Starnes, 42, had been kept from leaving his office by disgruntled employees who had blocked off every exit in the plant in shifts while demanding the same severance packages their coworkers in a phased-out department had received.

See also: Florida Executive Being Held Hostage by Workers in Beijing

Starnes was able to negotiate his freedom, though it's unclear what was promised to the workers.

The executive visited the Beijing plant to announce that about 30 workers were laid off due to the company's ceasing to make a specific product. Those workers were let go with a generous severance package.

The remaining workers were worried they too would be laid off but without the same severance their laid off coworkers had received, even though Starnes gave them his word they would not be getting laid off.
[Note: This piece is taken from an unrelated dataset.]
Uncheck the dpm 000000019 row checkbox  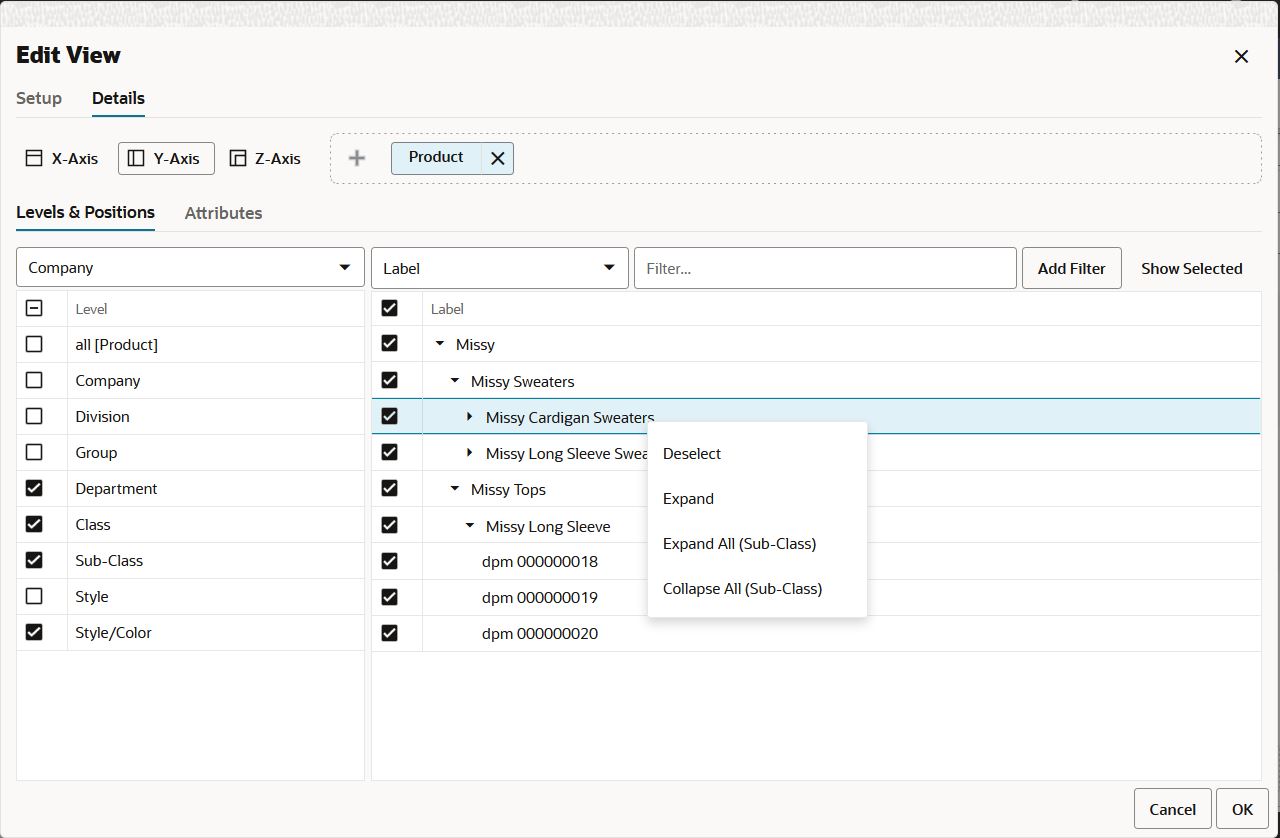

However, the two sides came to some kind of agreement, and Starnes, who called the ordeal "humiliating," was set free on Thursday.

During Starnes' time captive in his own office, the workers had deprived him of sleep by shining lights and banging on the windows of his office.

"I feel like a trapped animal," Starnes told the Associated Press on Monday from his first-floor office window. "I think it's inhumane what is going on right now. I have been in this area for ten years and created a lot of jobs, and I would never have thought in my wildest imagination something like this would happen."

Workers taking their bosses hostage seems to be a common occurrence in China, as some reports have noted.

According to Starnes' wife, he is expected to arrive at Fort Lauderdale-Hollywood International Airport at 11:30 p.m. Thursday.